They stink, but thats a good thing.  I used them last week at GYB on my flounder rig 
(red jighead w/live mullet and kahle hook above with gulp shrimp new pennie). Caught the flounder on the gulp, but the were smaller than the ones on live mullet. But they still ate well. I will keep a package in the box for day like that, or when I can't or don't want to buy live shrimp.
Yakfishin


----------



## Splash (Oct 22, 2004)

I have every color/style of gulps on the market. Let me just say that I have caught many fish on gulp and will continue to use them. Yes, reds love them. If I need to take a gulp off my hook I do not put it back in the package. I keep small plastic containers and put my used gulps in those so they remain fresh and maintain their scent.


----------



## Slingshot (Aug 23, 2005)

Gulps work for some people.


----------



## Blackie7319 (Oct 16, 2006)

I too have been through the sad learning curve of the highly touted gulp baits. You will get more bites but more than likely catch fewer keeper fish than if you didn't use them at all. I only take em' when there are youngsters on the boat.

Dead shrimp will get you the same result.

Blackie


----------



## Duck (Feb 21, 2005)

First experience was late this summer in Mansfield. Better quality fish were caught on the Gulps and more bites during the tough parts of the day when compared to regular tails.

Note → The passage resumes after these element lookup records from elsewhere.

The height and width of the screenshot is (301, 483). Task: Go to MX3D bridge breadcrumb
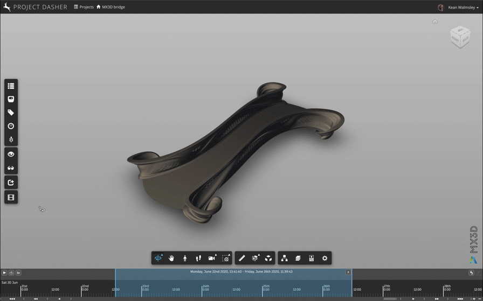coord(111,7)
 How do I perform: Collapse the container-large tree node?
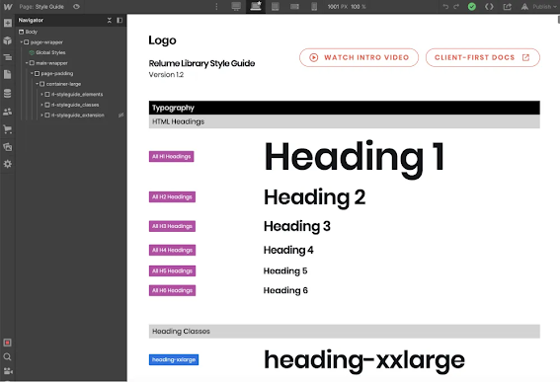coord(37,84)
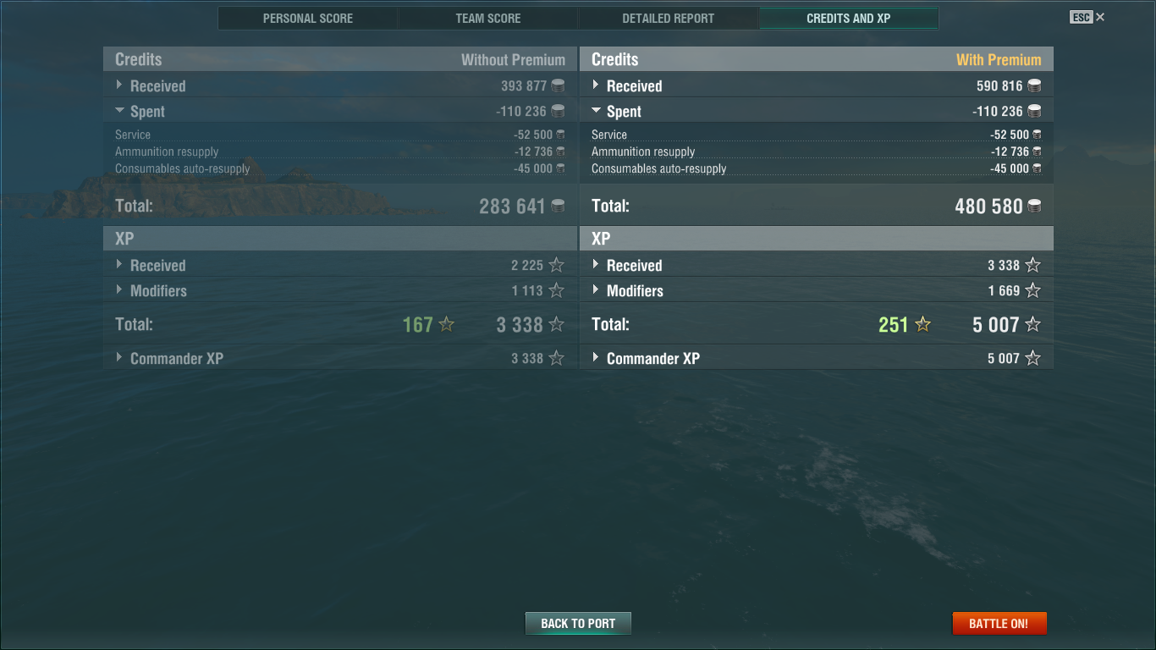Click the credits coin icon beside 590 816
Image resolution: width=1156 pixels, height=650 pixels.
[x=1033, y=85]
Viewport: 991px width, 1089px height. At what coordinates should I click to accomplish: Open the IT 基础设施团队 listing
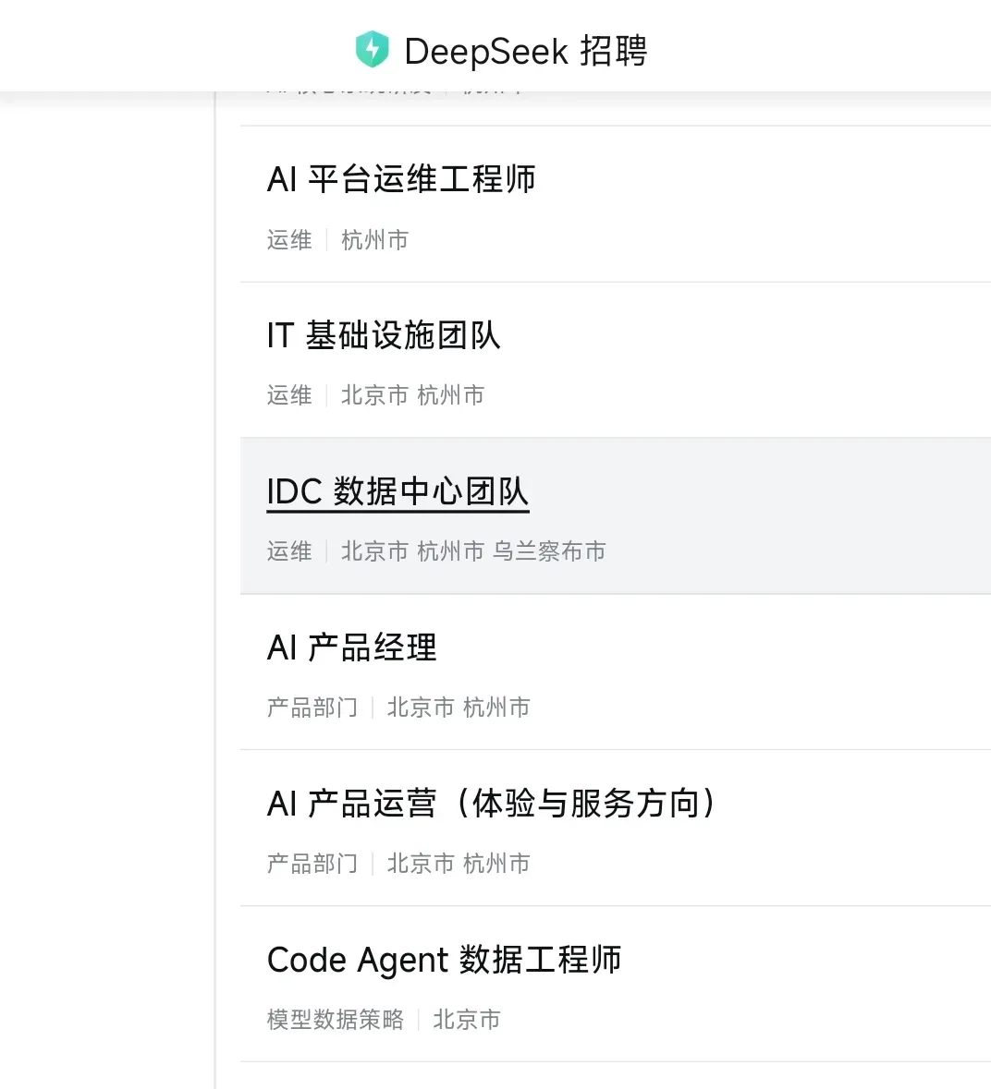click(384, 335)
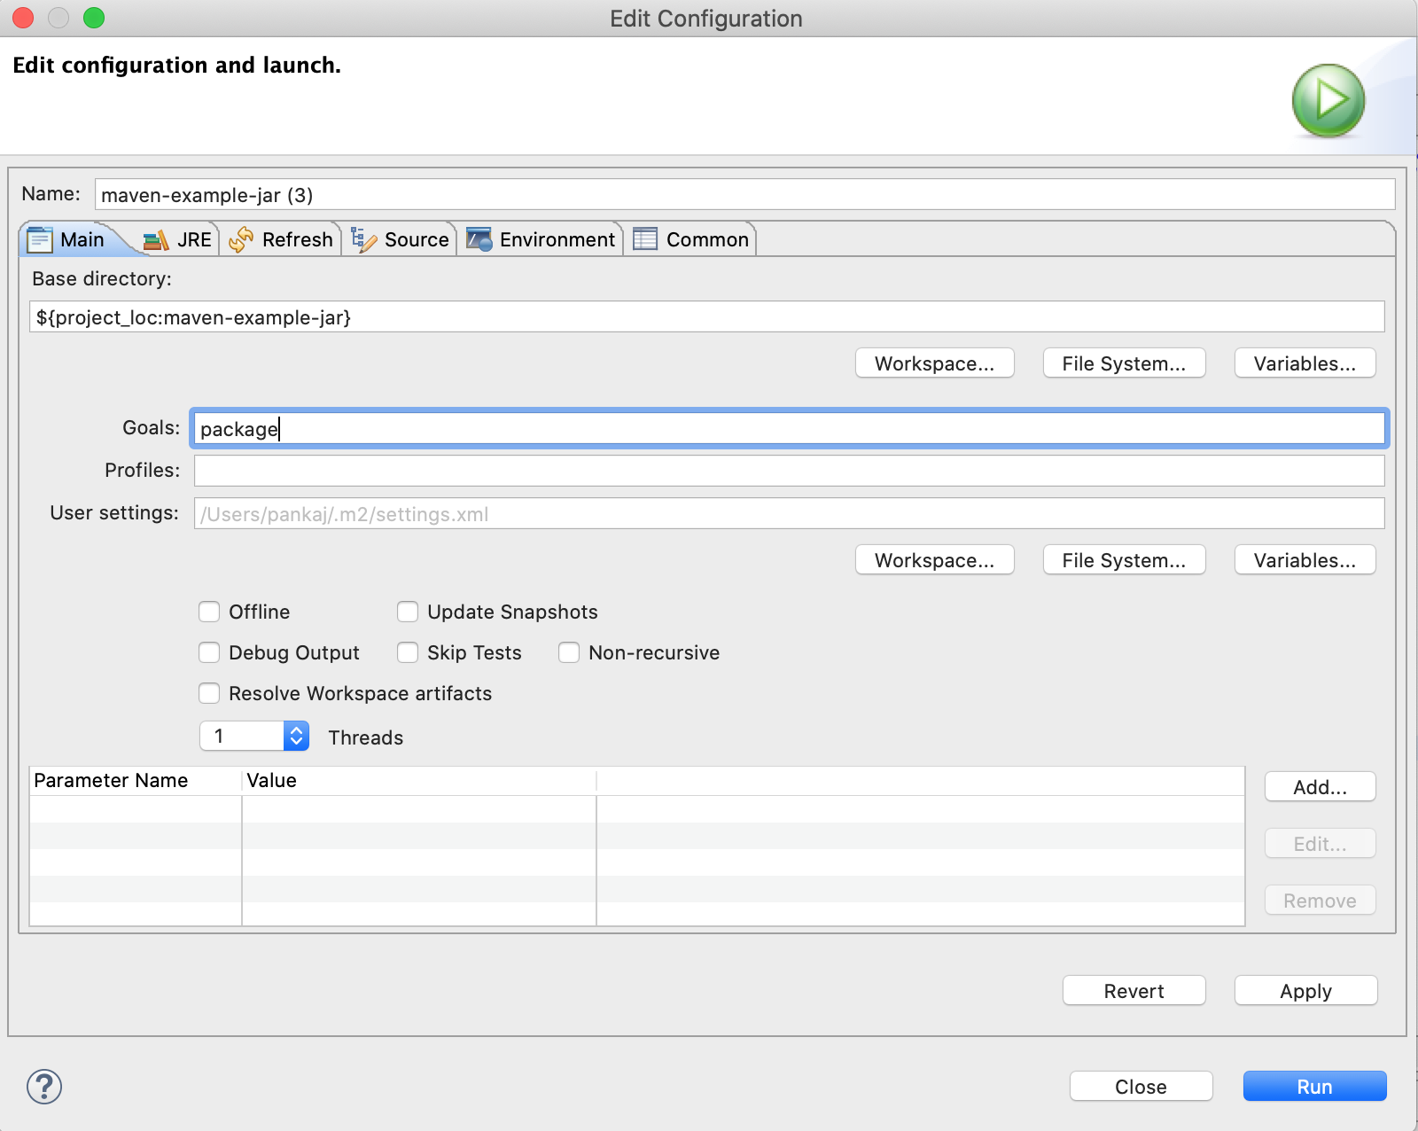
Task: Click the Add button for parameters
Action: point(1319,786)
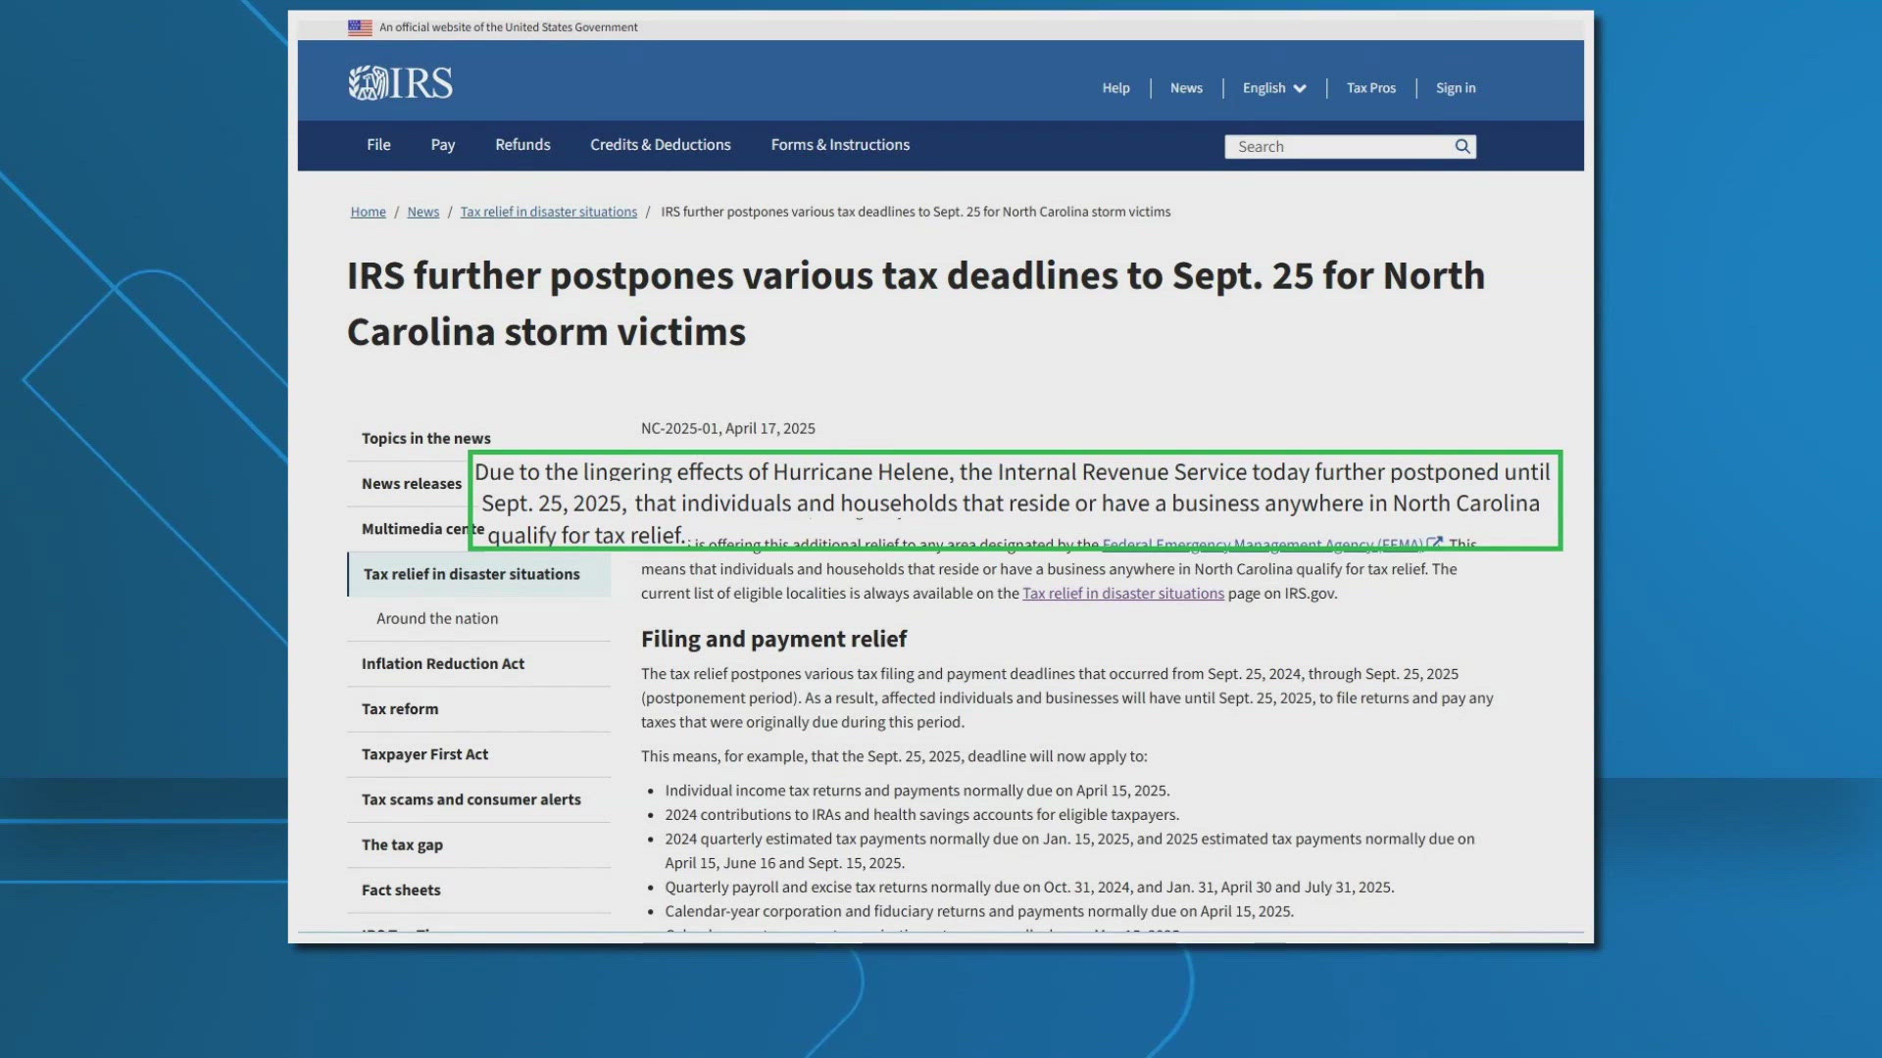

When the fish are on - I don't think it matters as much but definitely seen the difference when the bite gets tough.


----------



## Stringer (May 22, 2004)

More Gulp Success....I caught a few flounder today on a 4" pumpkin mullet Gulp. No big deal right? The rod was in the rod holder on my kayak casted out just sitting on the bottom, while I fished with my other rod. I was not drifting, the kayak was pulled up onto a sand bar I was wading. I turn around and see I have a fish on. 17" flounder that absolutely inhaled the bait. Only thing left showing was the jig head.


----------



## Night Crawler (Nov 3, 2006)

I've used them for flounder fishing, mainly the 4in shrimp and jig it slow off the bottom(double rig it if your feelin saucy). I have used them trout fishing but I agree that regular softys work just as well. I know some guys that fish them under a popping cork in west bay and catch fish. All and all they work. But Im throwing plactices for a reason, the challenge. I'll stick with TTK's and such.


----------



## bobber (May 12, 2005)

Night Crawler said:


> I've used them for flounder fishing, mainly the 4in shrimp and jig it slow off the bottom(double rig it if your feelin saucy). I have used them trout fishing but I agree that regular softys work just as well. I know some guys that fish them under a popping cork in west bay and catch fish. All and all they work. But Im throwing plactices for a reason, the challenge. I'll stick with TTK's and such.


They are much cheaper too. After catching a few limits, using gulps recently, I was getting so bored with catching that I tied on some plastics just to become more challenged. Plastics yu have to focus more on the action, and not relying on the smell.


----------



## KILT610 (Feb 24, 2006)

*Gulp*

I was skeptical of them at first, but the first time I used them, I changed my mind...I've fished them under popping corks, ratlling corks, and on jigheads and had good success for specks reds, and flounder...Howver,I did find out everything hits them, inlcuding record class hardheads...Now that the water is cooler, I will be using them all winter......Capt. Wayne


----------



## ssmarinaman (Mar 5, 2005)

I used them for the first time on tuesday, white shrimp .. I was at matty and sight casting at reds in 4 inches of water,( last in the evening) I could not buy a bite. I could get them to look at a gold spoon(1/8) but would not bite it . I then tip the spoon with the gulp. I would cast it just pass them ,, slow rolled it up to them and boom goes the bomb,, I landed the first one, about 26 and the next one I could not land. , gotta love the shallow water reds,,


----------